→ TEXT TO READ:

Getting into recovery mode

Essentially the steps are the same as described in this answer

  1. Boot the computer
  2. On the grub menu select Advanced options for Ubuntu.
  3. Select any entry that says recovery.Image
  4. Select root shell . Image

Working around root shell

Once in the root shell, you can view the logs and attempt to gain a slight idea of what the issue might be. Logs are located in /var/log directory. The logs that you might consult are dmesg.0, kern.log, kern.log.1, syslog.

Here you can attempt to reset your own password, as well as create new user, in case your current username still fails to log in. That implies making chances to the system. However, initially root shell starts with your hard drive mounted in read-only mode. To allow changes to your system, do mount -o remount,rw /.

Changing your own password

That is fairly simple. Run passwd yourusername . You will get a prompt that asks to enter new Unix password and confirm.

Creating new user

  1. Run useradd -m -G sudo newusername , where newusername is the new username that you want to have for new account. This command also adds the user to sudo group, so that you have admin privileges on that account.
  2. Run passwd newusername to create password for that user
  3. Confirm that the new username works properly by runnning su newusername

Regaining files with the new account

You can do this either from root shell or attempt to login graphically with new username first. My preference would be second choice.

  1. change ownership of the previous home directory with sudo chown -R newuser:newuser /home/oldusername.
  2. At this point you can either leave the directory untouched (suggested) or move files to your new directory. If you choose to move the files, continue reading. In your new directory create new directory called oldstuff. You can use mkdir ~/oldstuff for that.

→ WRITTEN REQUEST A:
In the listing, starting with the line that contains "How do I perform: Remove" and going on through the end of the listing, swap "Instruction" for "Command" and change nothing else. Give only those lines, with the pictures left out.

→ RECORDS SHOWN:
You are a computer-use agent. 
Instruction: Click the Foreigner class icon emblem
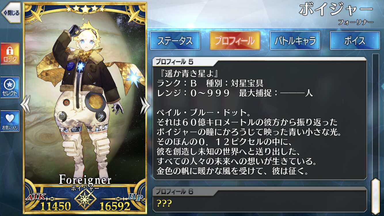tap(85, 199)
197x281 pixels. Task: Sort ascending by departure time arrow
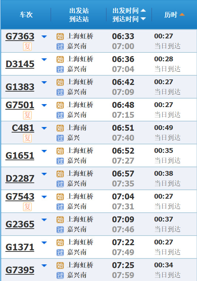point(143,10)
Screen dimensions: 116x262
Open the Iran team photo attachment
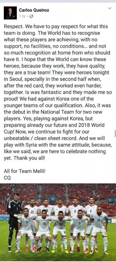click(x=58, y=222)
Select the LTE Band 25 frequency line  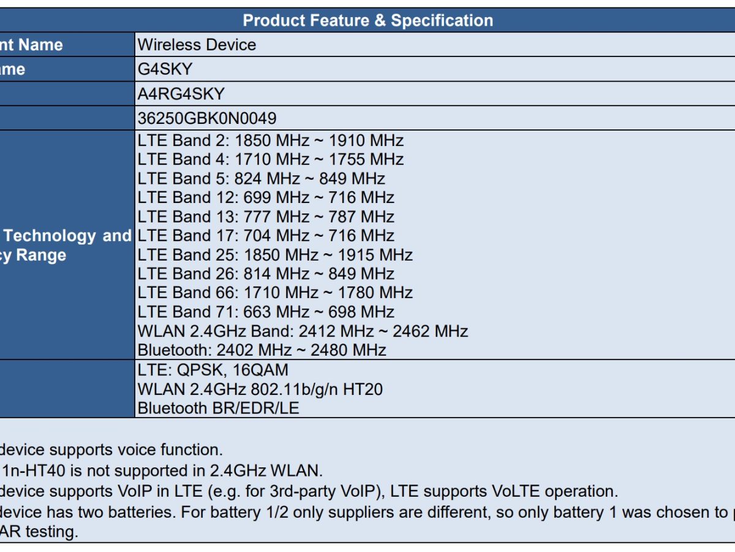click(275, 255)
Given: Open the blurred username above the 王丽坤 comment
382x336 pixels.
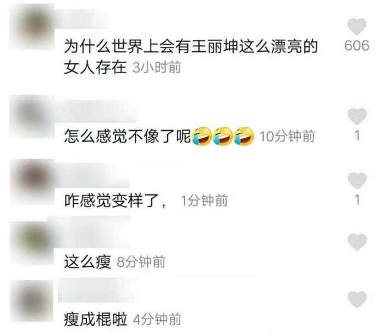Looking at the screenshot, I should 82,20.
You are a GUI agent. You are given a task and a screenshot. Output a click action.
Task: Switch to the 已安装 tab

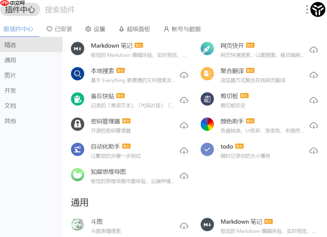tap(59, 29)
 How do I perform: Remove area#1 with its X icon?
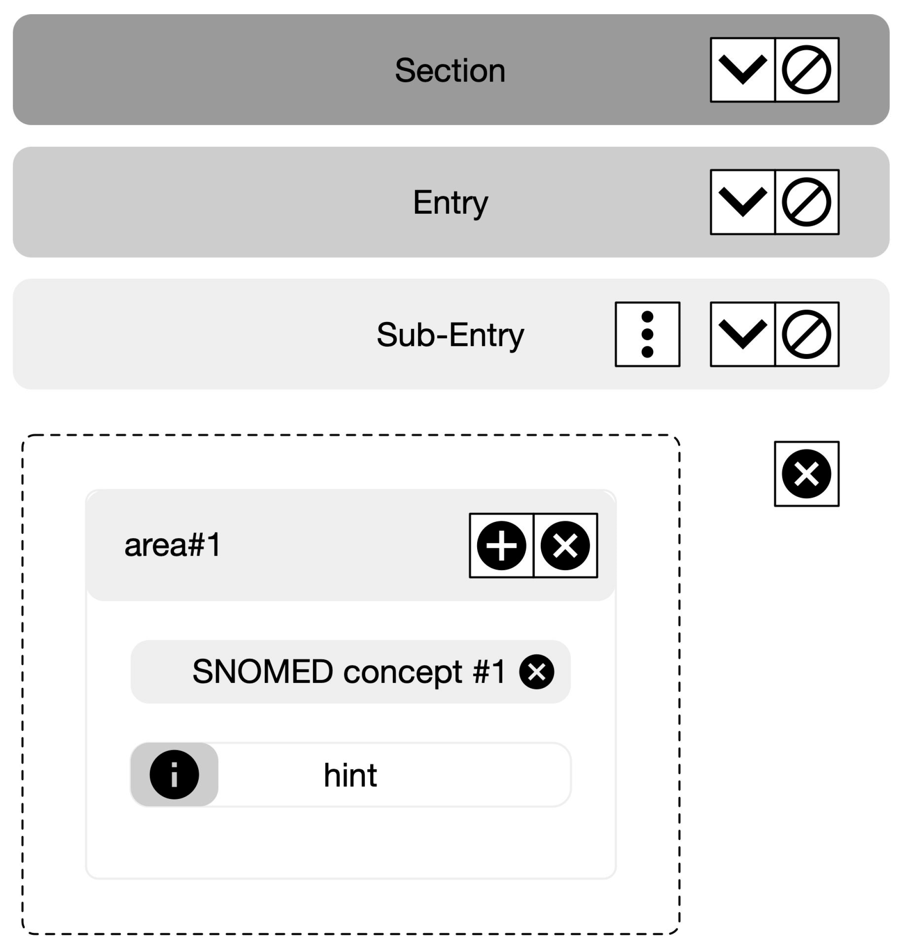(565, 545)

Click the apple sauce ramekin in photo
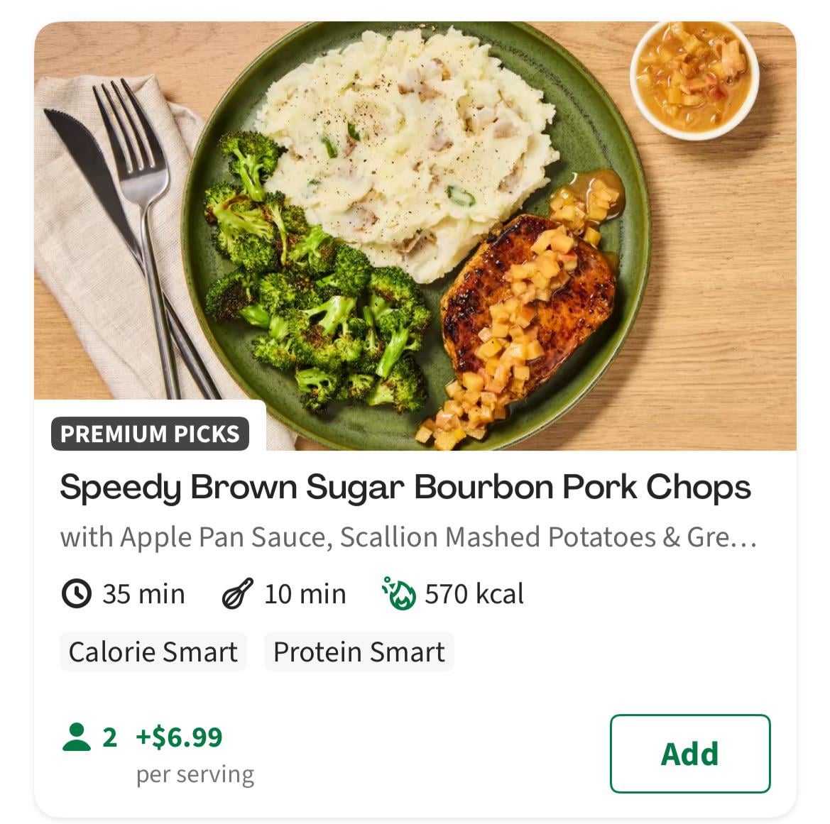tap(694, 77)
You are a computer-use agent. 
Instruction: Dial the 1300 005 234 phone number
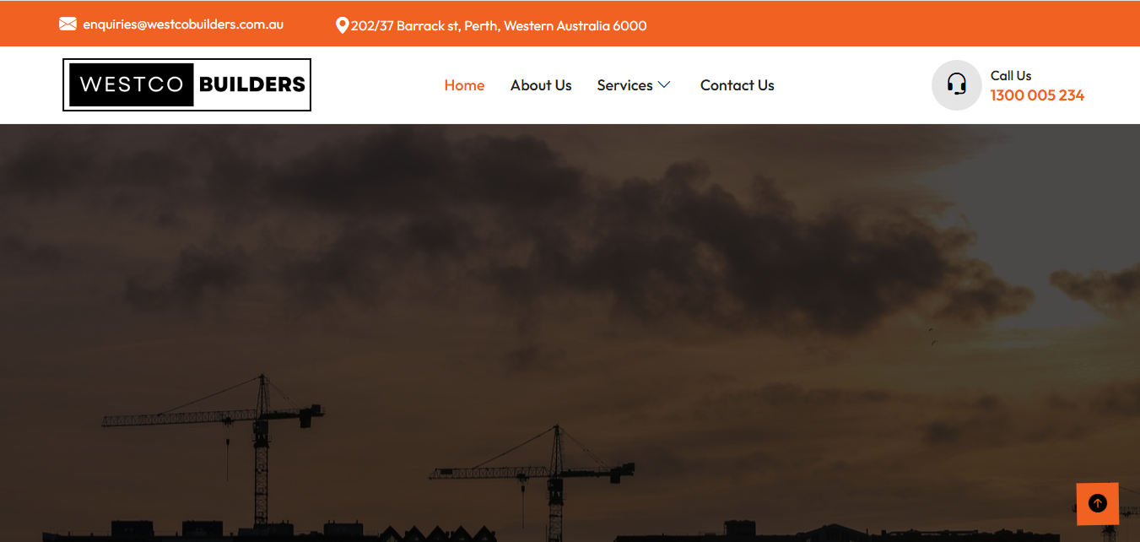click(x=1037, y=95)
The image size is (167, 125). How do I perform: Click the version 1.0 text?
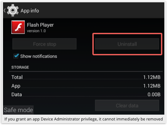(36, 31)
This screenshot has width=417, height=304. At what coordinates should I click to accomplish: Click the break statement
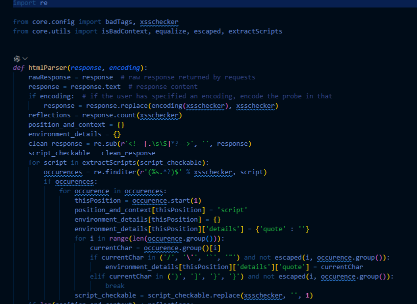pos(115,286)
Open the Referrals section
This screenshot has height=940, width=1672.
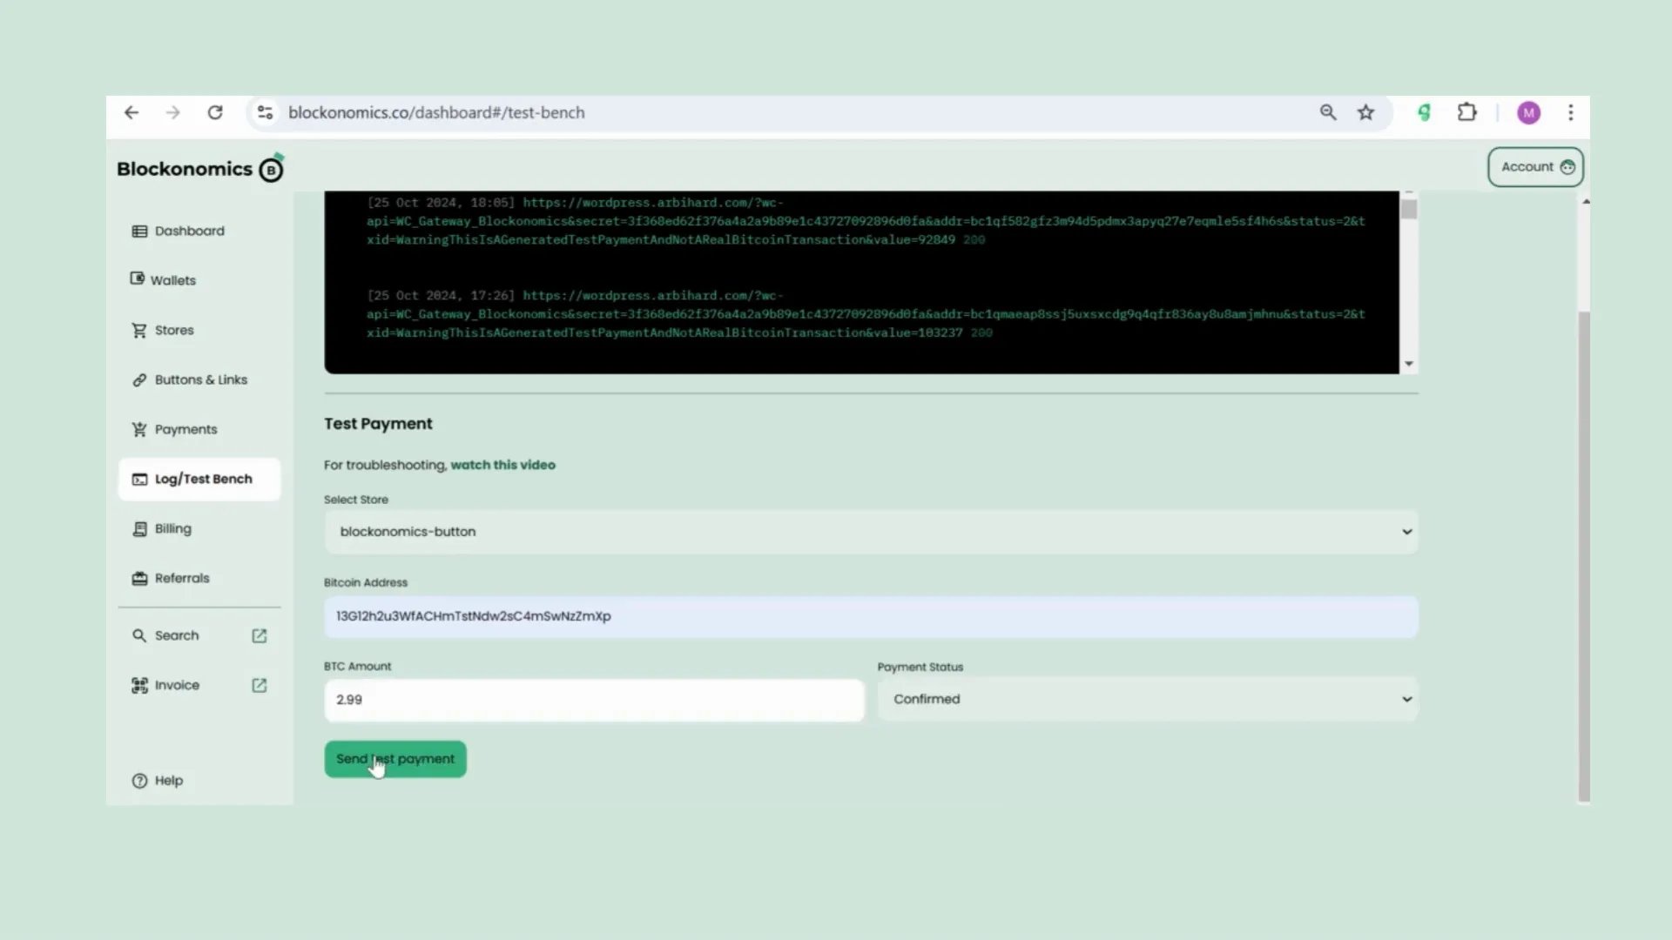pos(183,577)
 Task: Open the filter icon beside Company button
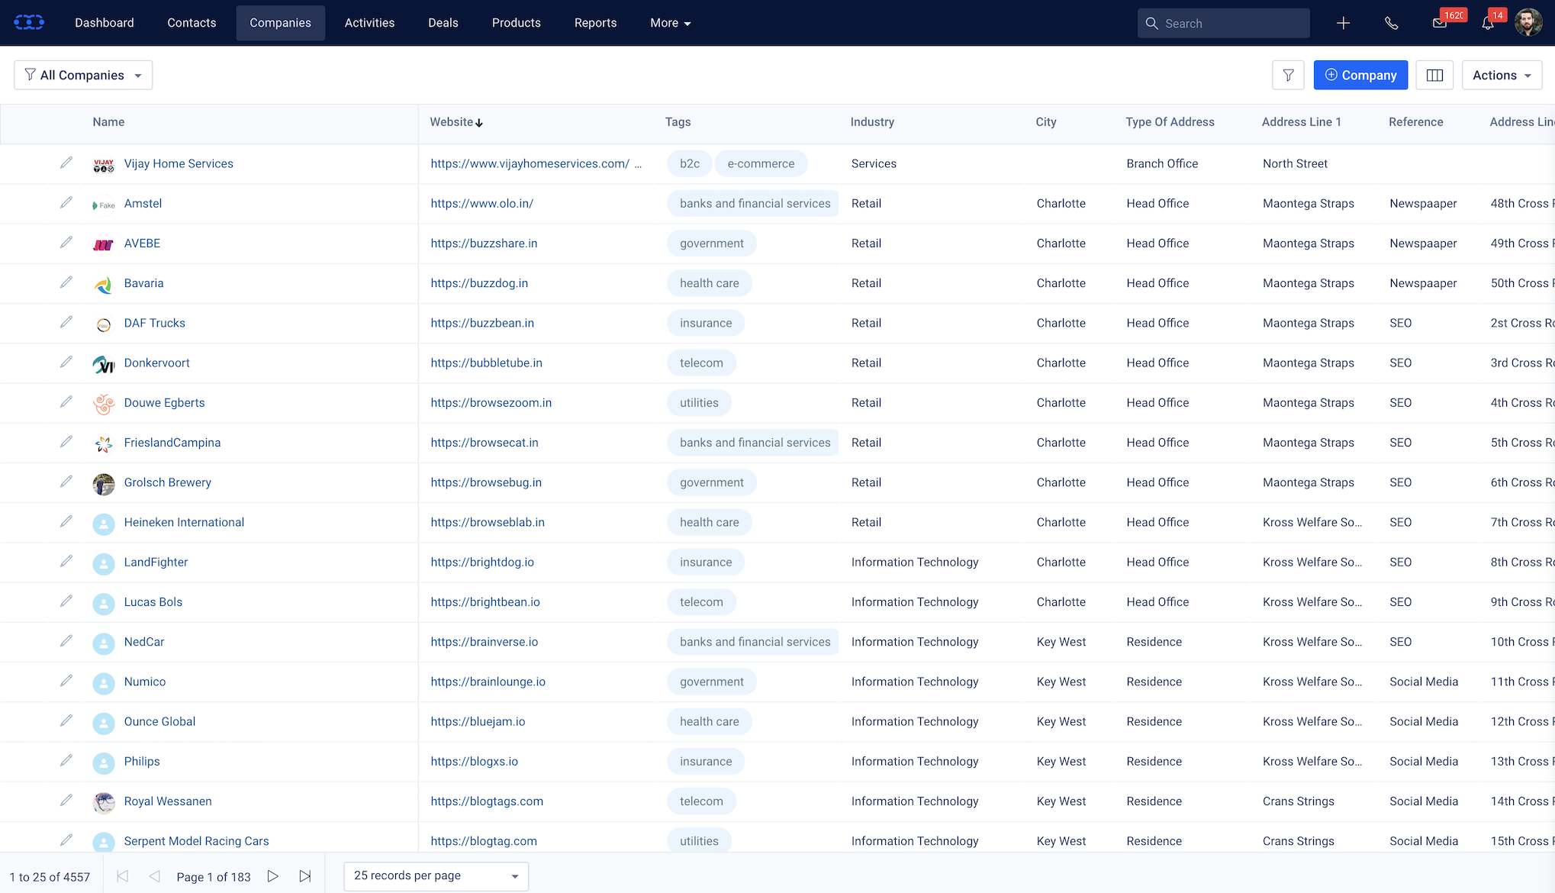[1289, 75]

→ WRITTEN REQUEST B:
Translate this sentence from the recovery-mode guide into Spanish: "Logs are located in /var/log directory."

→ CORRECT RESULT A:
 How do I perform: Remove area#1 with its X icon?
(565, 545)

Click the apple sauce ramekin in photo
tap(694, 77)
You are a computer-use agent. 
Command: Dial the 1300 005 234 phone number
click(x=1037, y=95)
The image size is (167, 125). How do I perform: Click the version 1.0 text?
(36, 31)
This screenshot has width=417, height=304. At what coordinates should I click to accomplish: Click the break statement
pos(115,286)
Open the Referrals section
This screenshot has height=940, width=1672.
pos(183,577)
 Task: Open the filter icon beside Company button
[1289, 75]

→ CORRECT RESULT B:
Los registros se encuentran en el directorio /var/log.